Denúncia aponta uso de camisetas, bonés e distribuição de cerveja a simpatizantes de ACM Neto no 2 de Julho

Imagens e vídeos registram ação com material ligado ao União Brasil, número 44, e levantam suspeita de propaganda irregular, uso da máquina pública e abuso de poder
Imagens e vídeos feitos durante o cortejo do 2 de Julho, em Salvador, documentam uma situação que pode levar o caso à Justiça Eleitoral. Pessoas foram vistas circulando com camisetas padronizadas que misturavam referências à Independência da Bahia com identificação do União Brasil, número 44, partido de ACM Neto. Em pelo menos uma das imagens, também aparece um boné vermelho com o nome do ex-prefeito, principal liderança da oposição no estado.
O episódio não se resume a uma manifestação individual. O conjunto dos registros mostra repetição visual, uso de material padronizado, presença de número partidário, associação direta ao nome de ACM Neto e circulação durante uma das maiores festas cívicas da Bahia. Esses elementos levantam suspeita de ação organizada em ambiente público, com possível finalidade de promoção política antes do período autorizado para a propaganda eleitoral.
A denúncia ganha contornos ainda mais graves porque vídeos também mostram pessoas apontadas como prepostos da Prefeitura distribuindo cerveja a simpatizantes de ACM Neto durante a festa. Se confirmada a participação de servidores, terceirizados, agentes contratados ou pessoas a serviço da administração municipal, o caso pode ultrapassar a propaganda irregular e alcançar o campo do possível uso da máquina pública, da distribuição de vantagem material e do abuso de poder político ou econômico.

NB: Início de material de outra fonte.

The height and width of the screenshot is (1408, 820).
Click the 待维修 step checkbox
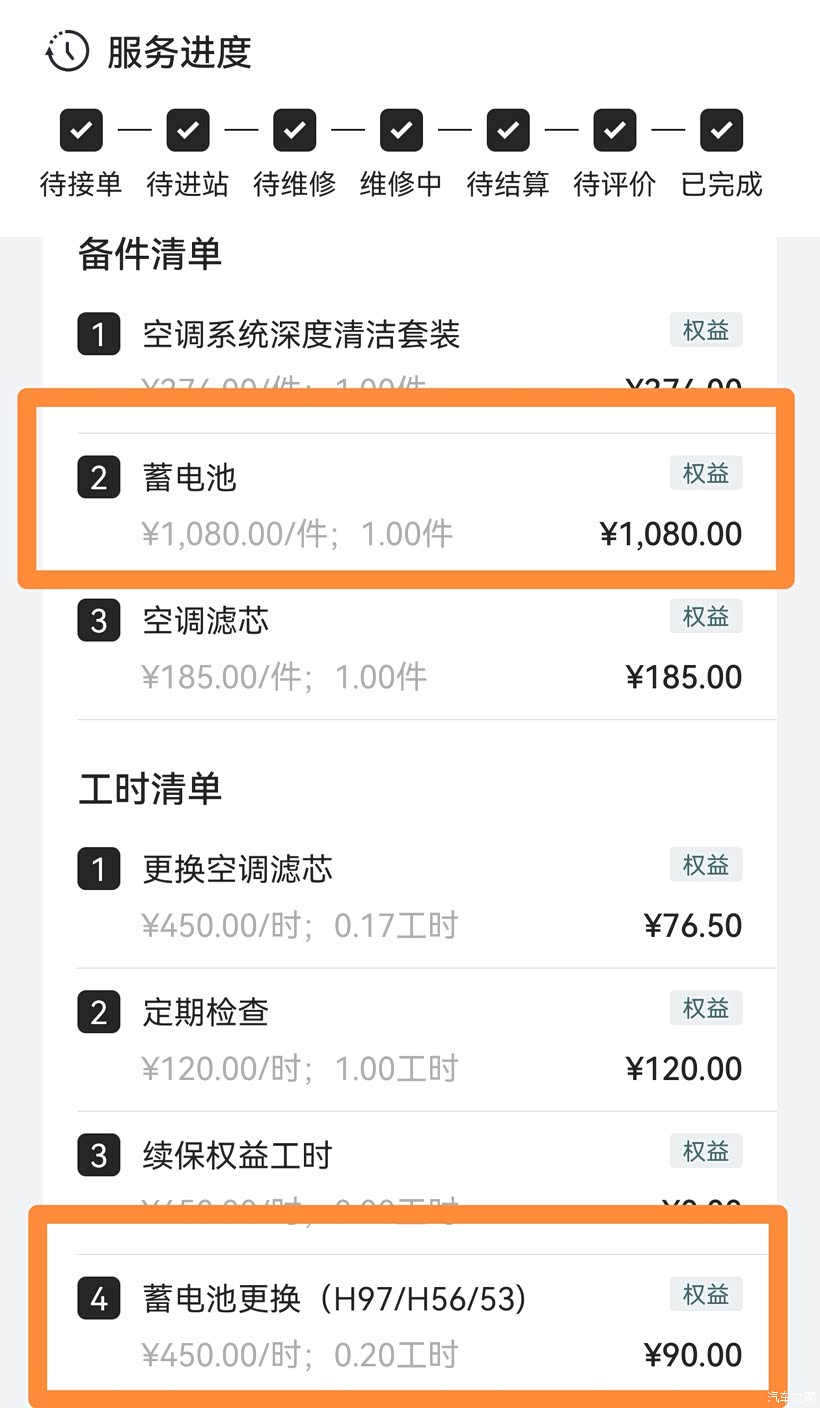(x=294, y=130)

A legislação eleitoral impõe limites claros à atuação de partidos, pré-candidatos e agentes públicos antes do início oficial da campanha. A Lei nº 9.504/1997 estabelece que a propaganda eleitoral só é permitida depois da data definida no calendário eleitoral. Antes disso, a divulgação de propaganda antecipada sujeita os responsáveis a sanções aplicadas pela Justiça Eleitoral, especialmente quando há uso de instrumentos típicos de campanha ou quebra da igualdade entre os possíveis concorrentes.
A mesma Lei das Eleições proíbe a confecção, utilização e distribuição de camisetas, bonés, chaveiros, canetas, brindes, cestas básicas ou qualquer outro bem ou material que possa proporcionar vantagem ao eleitor. A norma existe para impedir que campanhas transformem objetos de uso pessoal em propaganda ambulante, com distribuição organizada e impacto visual em atos públicos.
O entendimento do Tribunal Superior Eleitoral torna o caso ainda mais sensível. A pré-campanha permite manifestações políticas, menção a projetos e apresentação de ideias, mas não autoriza o uso de meios proibidos no período oficial, nem ações que possam desequilibrar a disputa. Camisetas, bonés e brindes aparecem justamente entre os materiais tratados com maior rigor pela legislação e pela jurisprudência eleitoral.
Também há uma segunda frente de apuração possível: o uso da estrutura pública. O artigo 73 da Lei das Eleições proíbe agentes públicos de ceder ou usar bens, materiais, serviços ou servidores da administração em benefício de candidato, partido ou grupo político. A regra alcança não apenas ocupantes de cargo efetivo, mas qualquer pessoa que exerça função, mandato, emprego ou atividade vinculada ao poder público, ainda que temporariamente ou sem remuneração.
Por isso, a distribuição de cerveja, se comprovadamente vinculada a uma ação política organizada, agrava o quadro. A apuração precisa identificar quem comprou a bebida, quem transportou, quem armazenou, quem autorizou a entrega, quem distribuiu e se houve participação direta ou indireta de agentes ligados à Prefeitura. Também deve verificar se a ação beneficiou politicamente ACM Neto, o União Brasil ou qualquer estrutura de pré-campanha.
As punições possíveis incluem a responsabilização dos autores, financiadores e beneficiários, além de abrir investigação por conduta vedada, abuso de poder político ou abuso de poder econômico. A depender das provas reunidas, o caso pode gerar consequências mais severas, como cassação de registro ou diploma e inelegibilidade dos responsáveis.